School Committee interview

Could you tell us how our system either compares with or differs from the school where you are now working?

In Carlisle, he said, "I found caring teachers, involved parents, and a high-performing district," which is similar to Boxborough. The visit validated his choice to seek the position, he continued. "I felt very quickly not only welcomed, but a part of the school." Though his school is K through 6, there are very few differences between the school systems, he concluded.

What is your vision for a high- performing school?

"My vision of a high- performing school is that all students succeed." He would like to see a school that looks to provide learning — academic and social — for all students. "Every child feels adults know each one personally" in a high-performing school, he said, "and can coach and support them, and recognize individual potential. We will take time to know each student." He said instruction should be modified to meet individual needs. There are more technological opportunities in Boxborough and he would increase the technology available. The community needs to be involved, he added.

Questions from the audience

What do you see as the role of parents?

The involvement is appreciated, Bergeron responded. He said there are 180 scheduled parent volunteers who visit weekly at his school.

How often do you interact with students?

"If it were up to me, all day," he replied.
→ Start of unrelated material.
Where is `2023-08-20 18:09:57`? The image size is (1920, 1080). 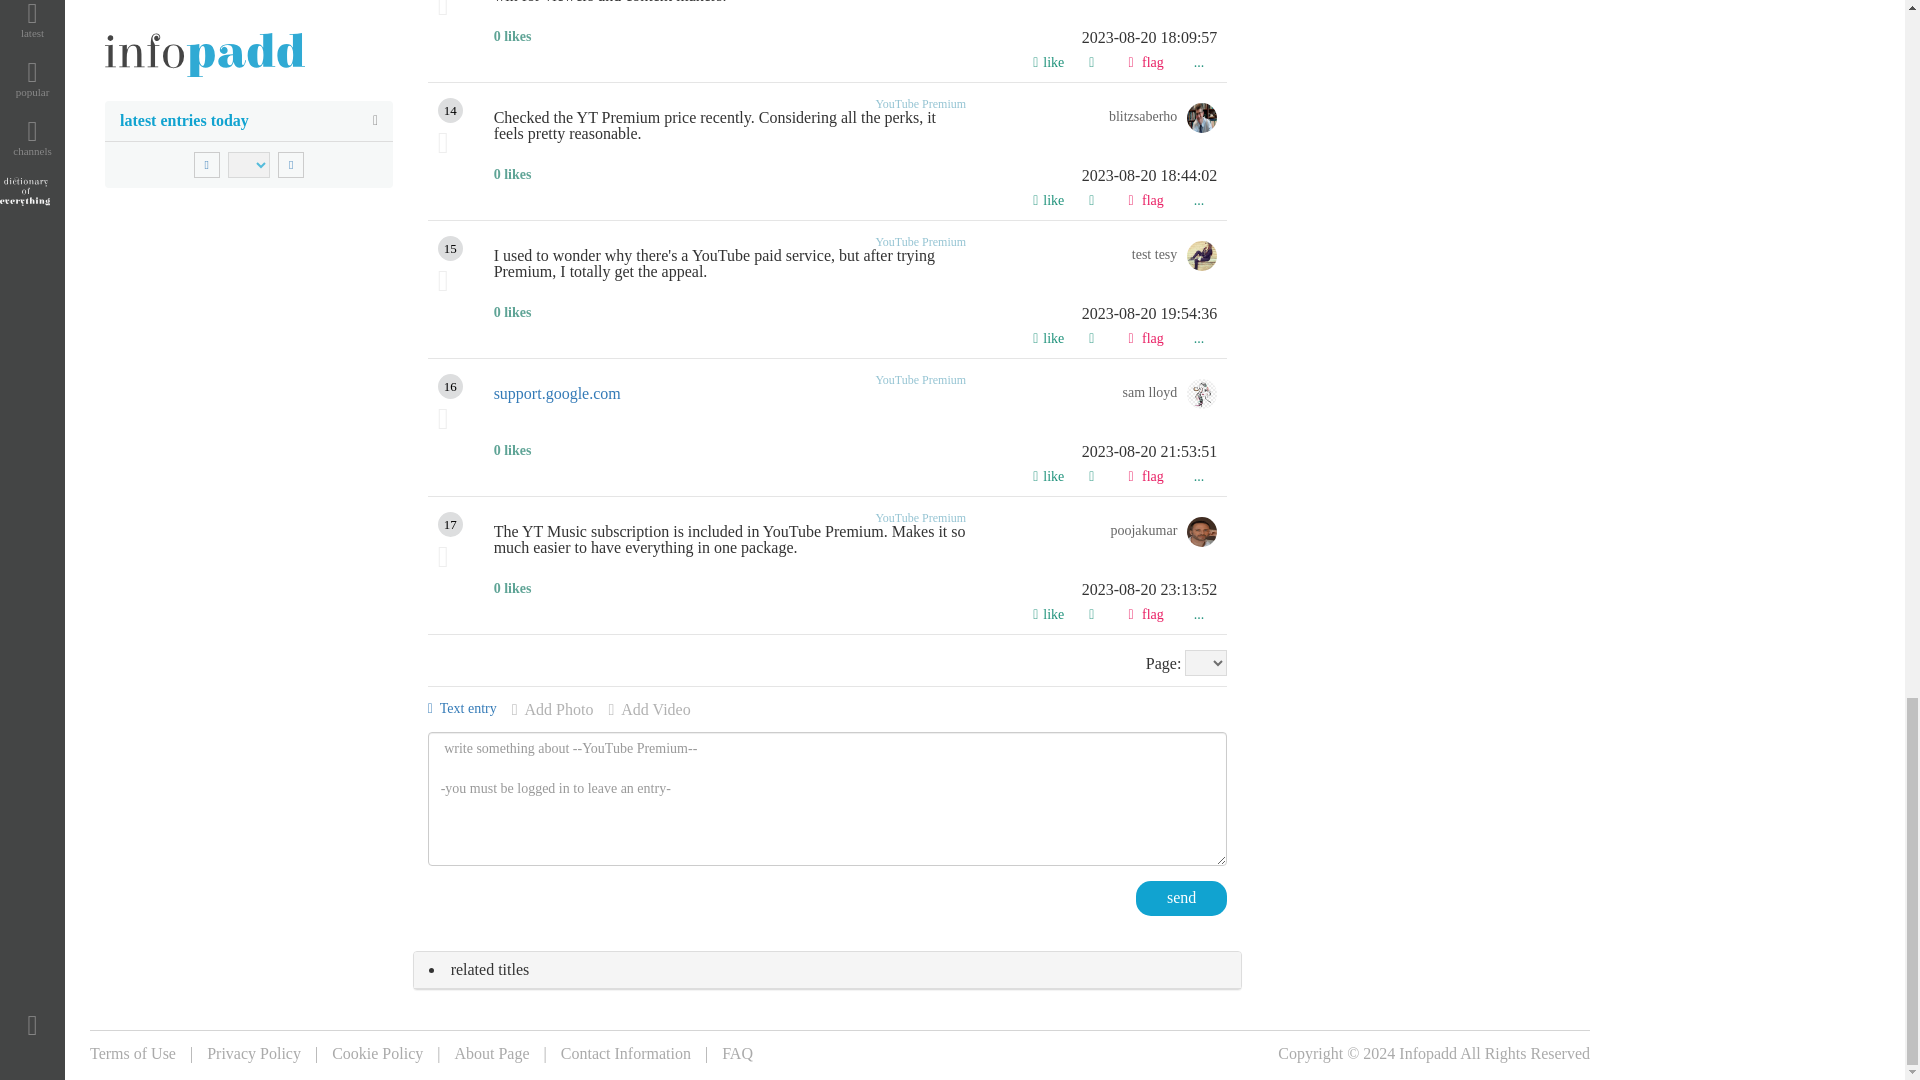
2023-08-20 18:09:57 is located at coordinates (855, 38). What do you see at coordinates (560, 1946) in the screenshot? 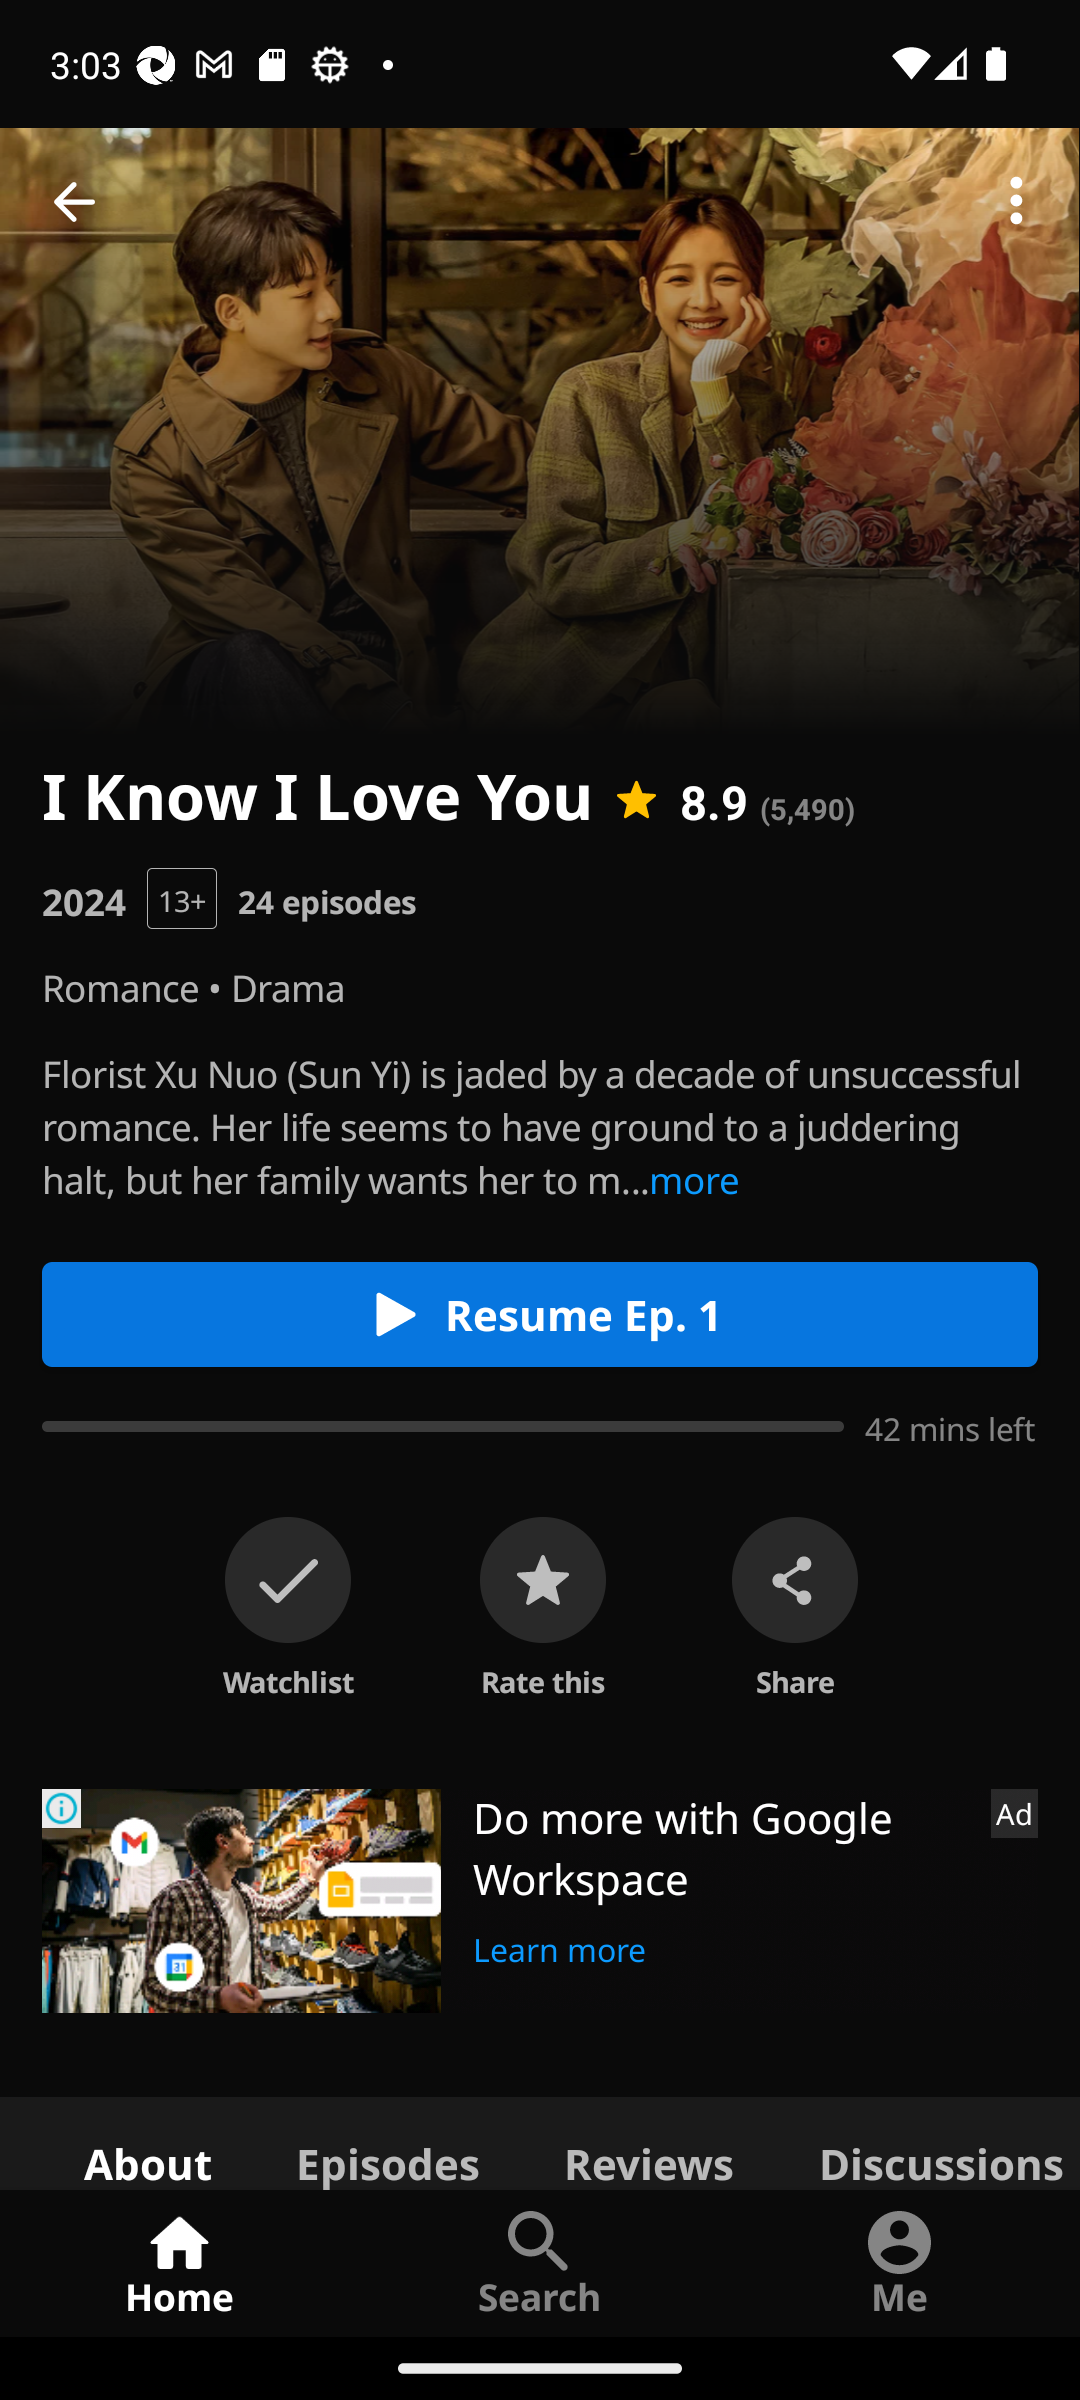
I see `Learn more` at bounding box center [560, 1946].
click for For the full length report
Thomas Scott
Thomas Scott, Superintendent of K-8 Shirley School

Candidate background

Thomas Scott has served as superintendent of the K-8 Shirley School system since 1994. Previously he served as director of special education in New Hampshire, school psychologist in Methuen, and mathematics coordinator and fifth/sixth grade math teacher in Sherman Oaks, California. He received the doctor of education degree from Boston College. During his tenure in Shirley, a new middle school was constructed; community and parent participation was increased; the preschool program was expanded; a full- day kindergarten program was implemented; Spanish language was introduced in all grade levels; and the number of competitive grants received by the district was tripled.
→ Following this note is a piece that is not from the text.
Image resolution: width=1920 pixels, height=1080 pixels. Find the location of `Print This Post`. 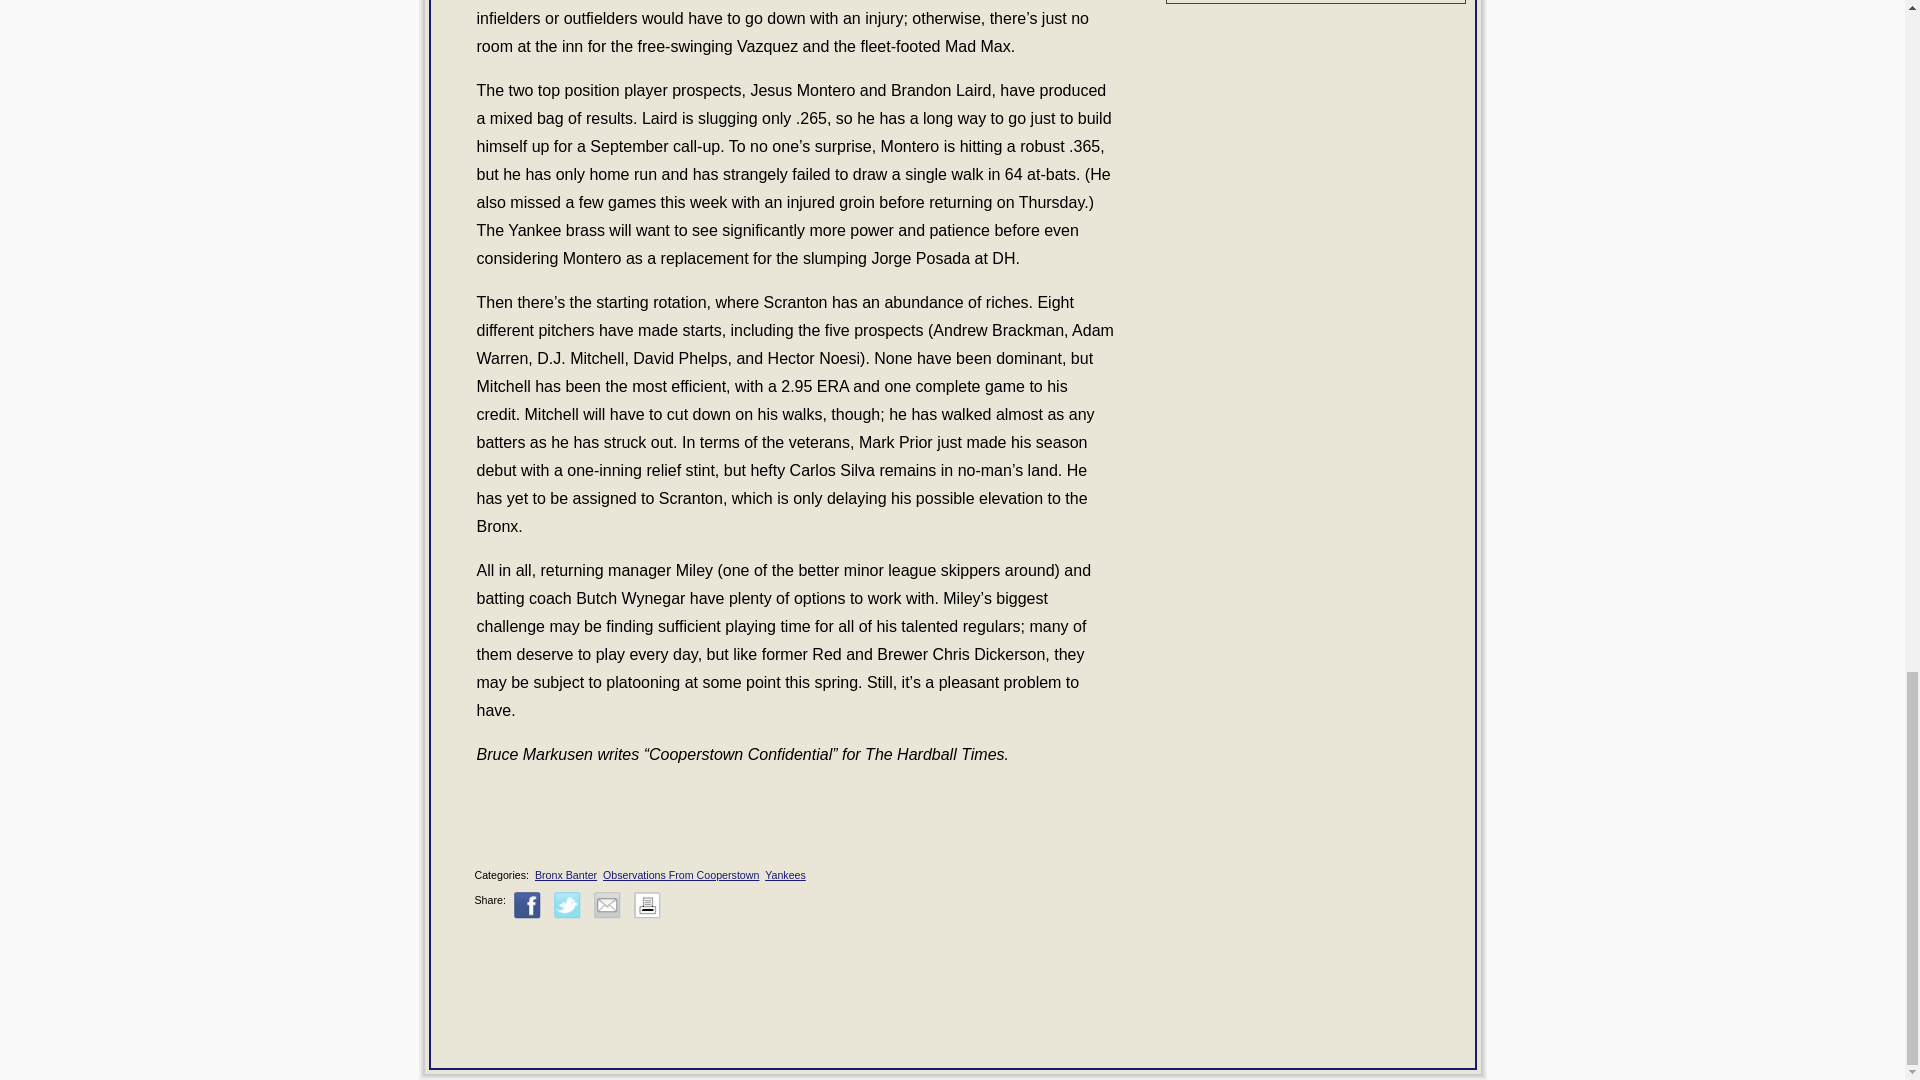

Print This Post is located at coordinates (646, 915).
School Committee interview

Why would you like to be the Superintendent of Schools in our district?

I was impressed with the vision statement. Carlisle is a world-class school with extraordinarily high standards and expectations. It is a great chance to increase professional experience.

I have had a diverse background. I have taught in both large and small schools, and been a superintendent, a director of special education and a school psychologist. I feel that with the breadth of my experience I have a lot to offer.
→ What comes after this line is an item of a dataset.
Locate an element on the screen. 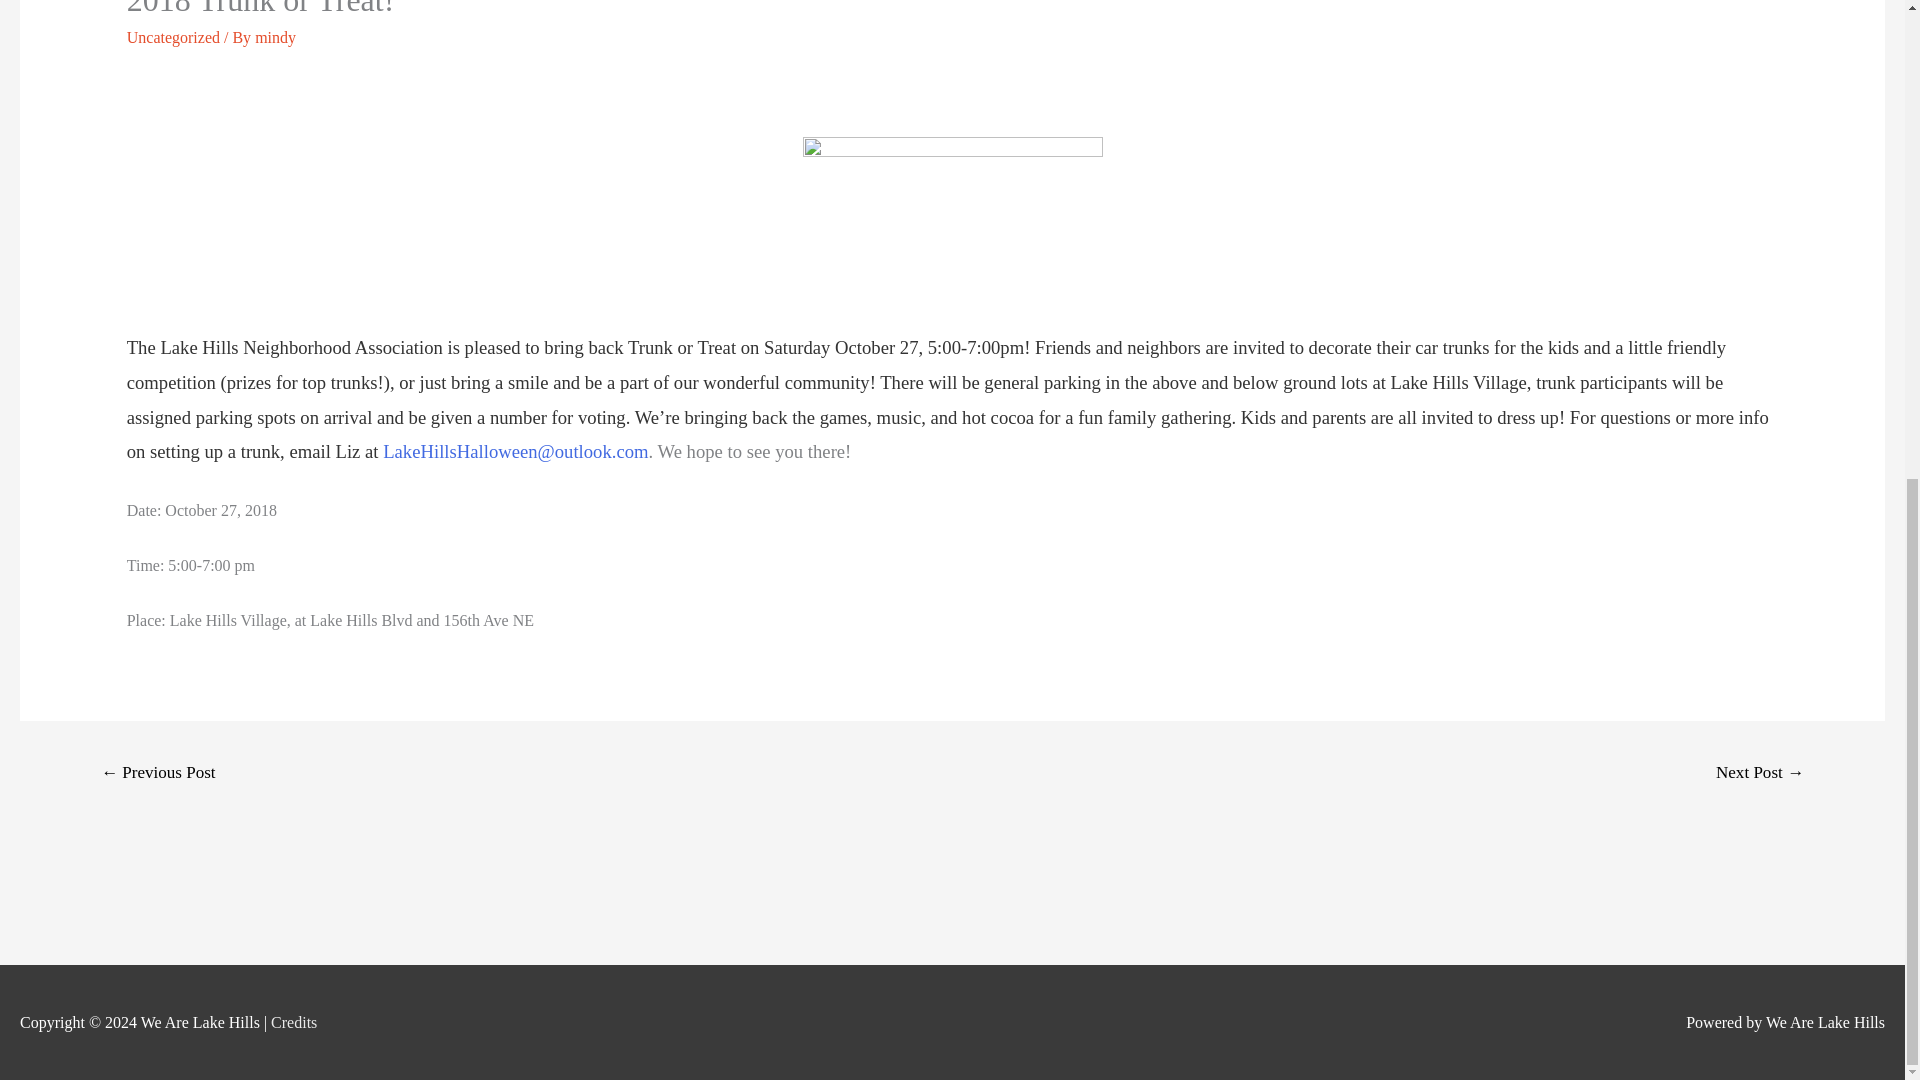 This screenshot has width=1920, height=1080. Uncategorized is located at coordinates (173, 38).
What is your vision for a high performing school?

My vision is to have a world-class district. You set your sights higher than and beyond the state. It is important to look for direction from places such as Singapore math and other strategies used for teacher preparation. One must work hard to give the teachers time to work together. I was really excited to see Systems Thinking in the learning process and curriculum.

Questions from the audience

How did you start the Spanish language program?

You set your priorities and then build a budget on them. Kids learn more easily when young. It was hard to hire a good teacher so I found a woman who is a native of Colombia. It becomes a cultural experience for the children.

How do you feel about programs for talented and gifted students?

I am not an advocate of a separate program for gifted and talented students. All the children should be exposed so all will benefit. The adventure should be for the whole school.

How much time do you spend interacting with the children during the day?

I interact a lot. I will walk through the classrooms and buildings all the time. Even though the time spent seems short, over time you will get a clear picture of the situation.

Any last thing you want to say?

I am passionate about education. I am excited about it. My parents came from Ireland with a sixth-grade education. They had five children, all of whom went to college. My mother could recite Shakespeare. We all had music lessons. The value of education was there. I want to give that opportunity to every child.